Baladi sort Duchamp  

 

  Jean-Paul Fargier   
             

 

 

 

Ecrire Paris en moto dans les rues de Paris n'est pas un acte artistique. Ou alors les enfants qui jouent à la marelle sont tous des artistes. Faire un P puis un A puis un R, etc... , en suivant à soixante à l'heure un parcours repéré sur une carte ne vaut guère mieux esthétiquement que sautiller en poussant une pierre de la "terre" au "ciel" sans mordre sur les lignes qui les séparent. Pourtant l'installation vidéo de Roland Baladi "Ecrire Paris dans les rues de cette ville" est une œuvre d'art, mieux une référence historique, une des quelques pièces qui resteront quand l'Art Vidéo aura été remplacé, classé, généalogisé dans l'histoire des productions artistiques du XXe siècle.

Comment la promenade motorisée de Roland Baladi devient-elle une œuvre d'art ? En s'exposant dans un Musée (ou tout autre lieu artistiquement classé : galerie, festival). Ce n'est pas en roulant dans Paris que Baladi avec sa moto fait œuvre d'artiste, mais en arrêtant son moteur et en la plaçant sur un piédestal (qu'il soit réel ou potentiel importe peu). Juste à côté - mentalement - du porte-bouteilles de Marcel Duchamp. Sans urinoir signé M.D. pas de moto signée R.B. Elémentaire mon cher Fils-de-quoi ... Pourtant Si l'histoire de l'Art au XXe siècle retiendra la moto vidéo de Roland Baladi ce n'est pas que celle-ci ajoute un objet de plus au catalogue fastidieux des ready-made post-duchampiens. Car elle n'est pas un ready-made, bien qu'elle descende du ready-made.

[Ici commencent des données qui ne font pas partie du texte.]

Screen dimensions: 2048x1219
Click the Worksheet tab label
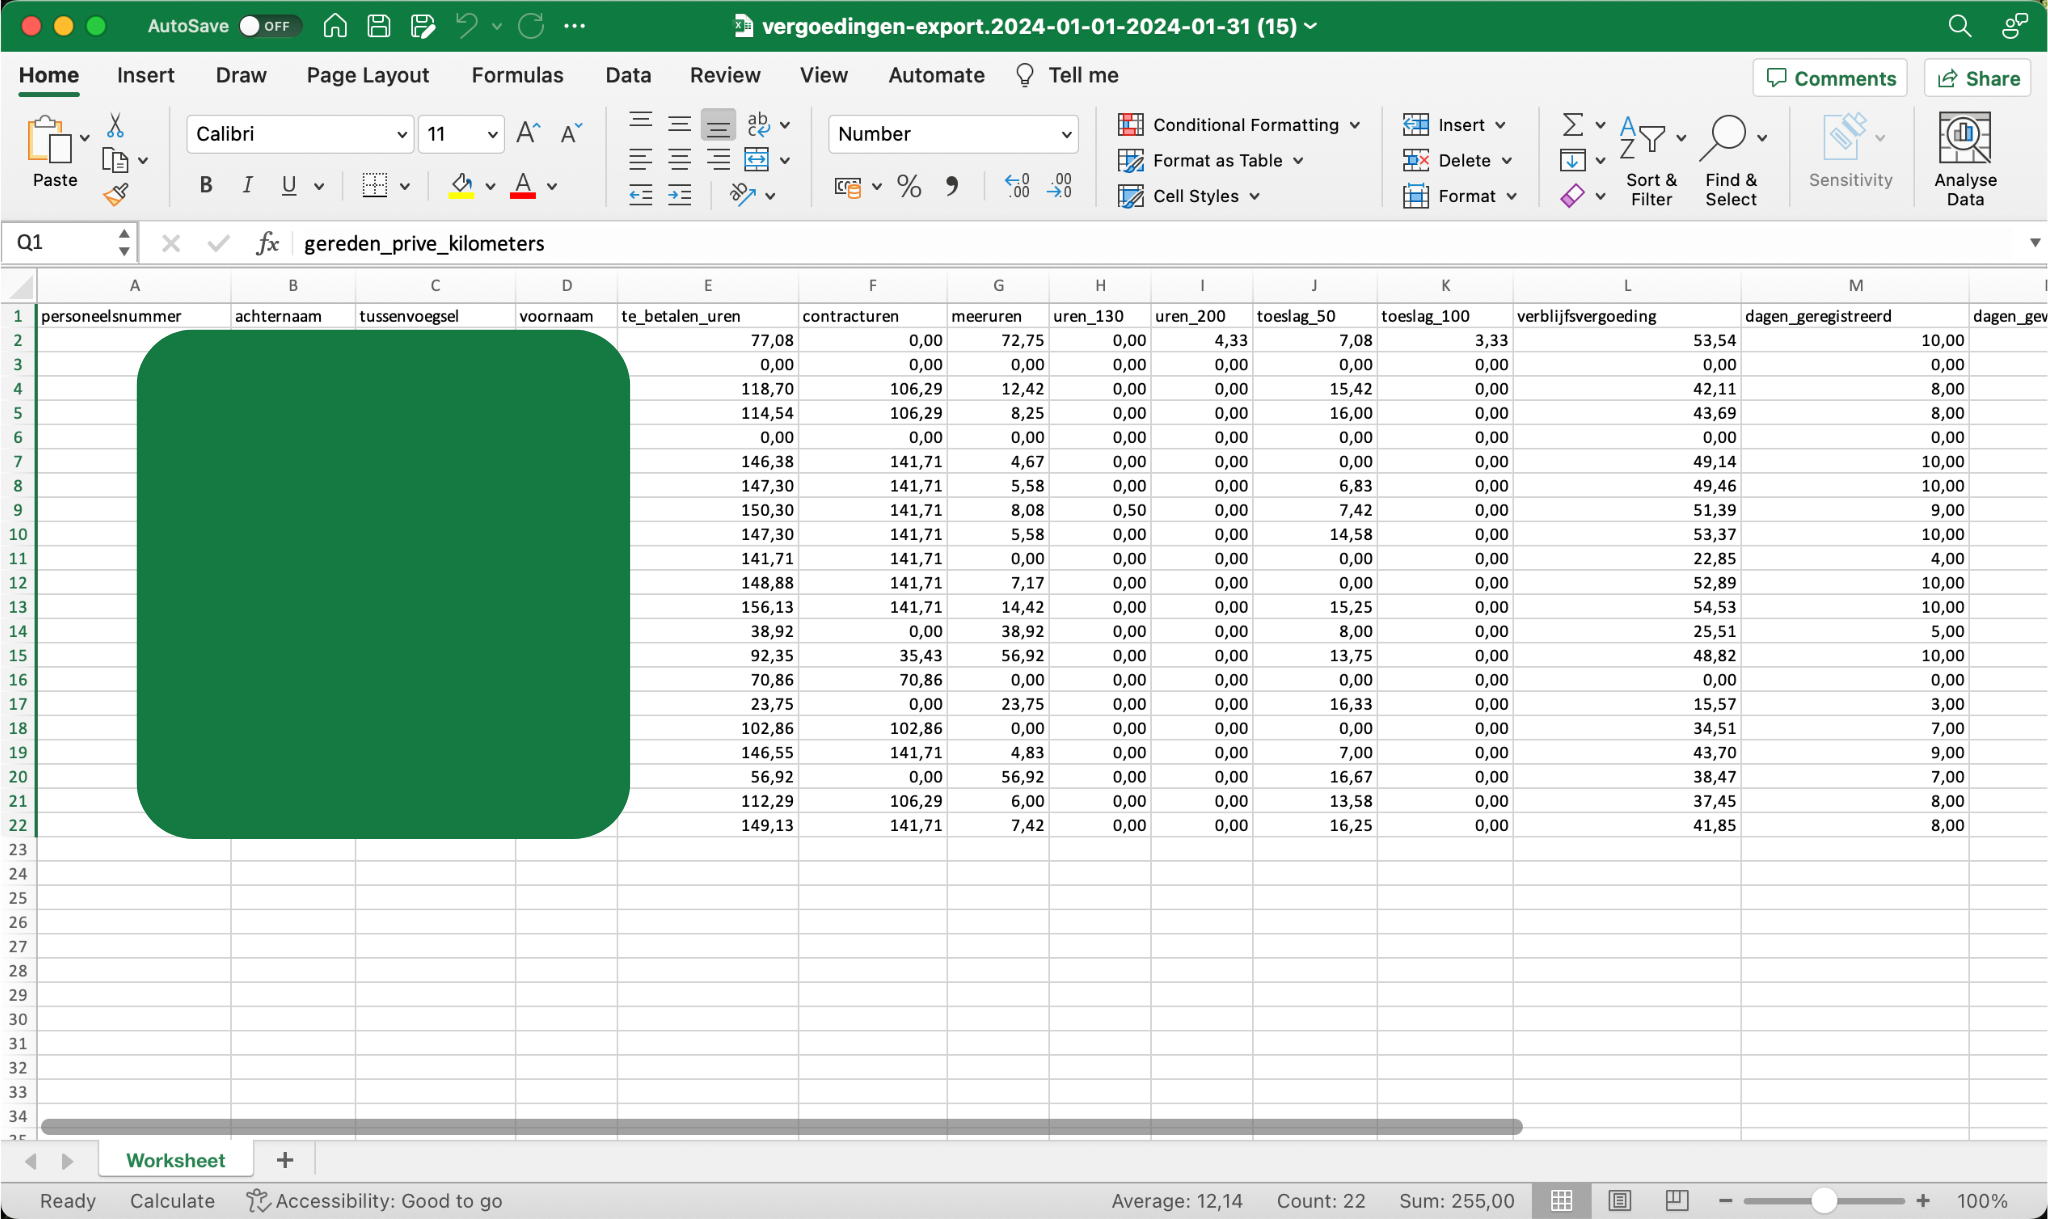173,1160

La moto qui écrit Paris dans les rues de Paris en faisant du sur place dans un musée fait bien plus que participer au mouvement d'appropriation des reliefs de la vie à des fins artistiques (qui permet à Villeglé et Hains de signer des affiches, à Spoerri des tables encombrées de restes de repas, à Armand des violons, à César des voitures et son pouce, à Vostell et Paik des téléviseurs) avec son écran de contrôle greffé entre les guidons, elle en désigne l'ori-gine : elle donne soudain à voir, avec une fulgurance aveuglante, le moteur de toute cette histoire. D'un moteur l'autre Le moteur n'est plus au niveau des cylindres. Le piston ne fait plus marcher la machine. L'invention de Duchamp (et tous ses dérivés sans parler de ses sous produits) carbure au temps reproduit. Au direct différé. A la répétition en série, mécaniquement exacte. C'est cela que vous lisez sur l'écran de la moto de Baladi, Si vous avez un peu de jugeote et deux sous de culture et vous en avez, sinon jamais l'idée d'enfourcher cette bête ne vous serait venue.

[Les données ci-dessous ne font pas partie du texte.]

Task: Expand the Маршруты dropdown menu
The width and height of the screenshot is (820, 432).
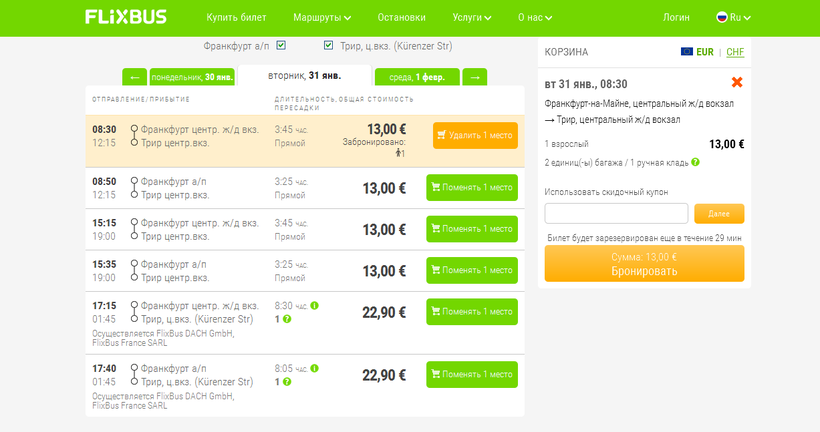Action: [322, 17]
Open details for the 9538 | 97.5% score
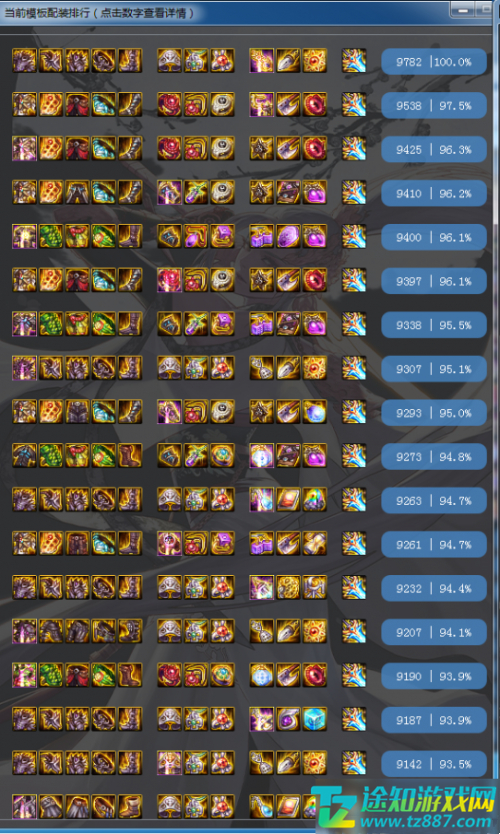 (x=434, y=105)
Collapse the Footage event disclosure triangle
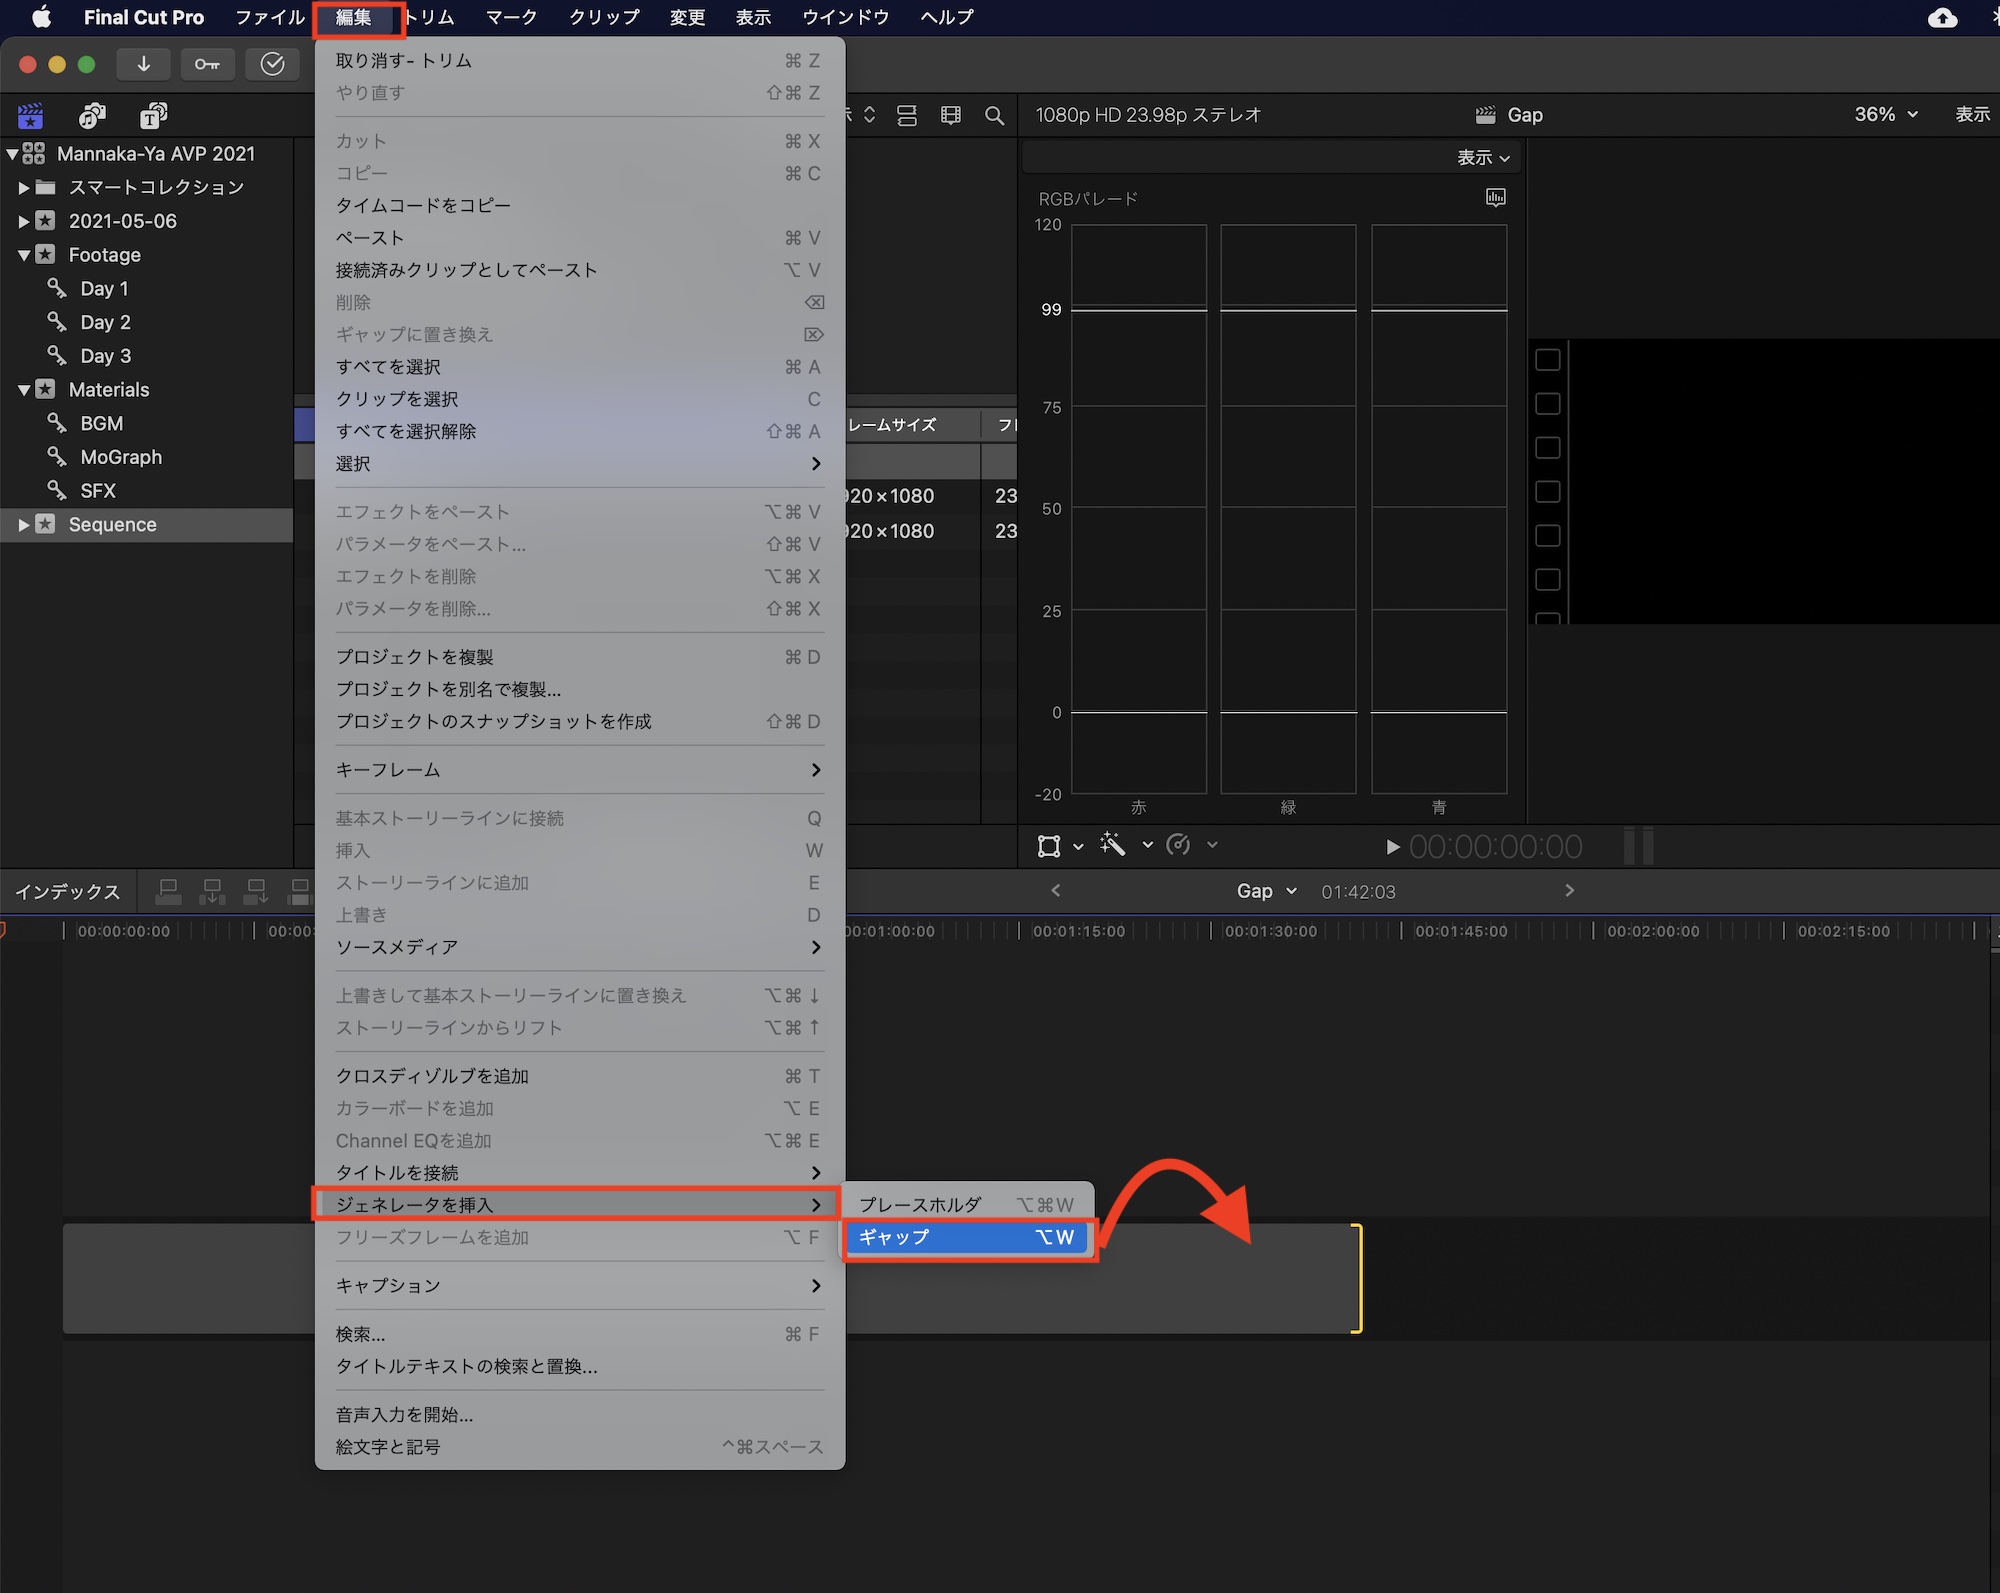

L'art en panne (Duchamp au salon du Bourget devant une hélice d'avion : "Nous sommes foutus, jamais nous ne ferons aussi bien") redécolle en collant à la panne, en faisant de la panne l'essence de l'art moderne. L'impossibilité de représenter amène à re-présenter l'irreprésentable : hop direct sur le socle. Le tour est joué. A refaire ce tour, combien d'artistes, ce sont épuisés ? Pas Baladi. Car sa moto n'a pas des ratés. Avec sa moto, Baladi ferme le ban, clôt la série, dit que la cour est pleine, qu'il s'agit de redémarrer. Sa tautologie (Paris dans Paris) boucle Duchamp sur lui-même en prenant du champ grâce à ce par quoi même le champ de Duchamp se trouvait bouché : la reproduction n'est pas un fatum mortel. On peut en sortir.

Baladi sort (de la parenthèse) Duchamp. Et plutôt deux fois qu'une. Il insiste, le bougre. Le nom de Baladi, dans l'histoire de l'art contemporain, est lié à deux gestes déci-sifs, inséparables, convergents la moto-vidéo, les objets en marbre. Le marbre et la vidéo vont dans le même sens. Ciseler grandeur nature des aspirateurs, des téléviseurs, des postes de radio, des fers à repasser, des ampoules électriques, des téléphones, des distributeurs de chewing--gum ou de Coca-Cola, des voitures (de la petite Fiat à la géante Cadillac) dans le matériau le plus noble de la sculpture, c'est à dire l'évidence (et de la plus belle façon) mettre un terme à la stérilité duchampienne sur le terrain même où elle s'est épanouie.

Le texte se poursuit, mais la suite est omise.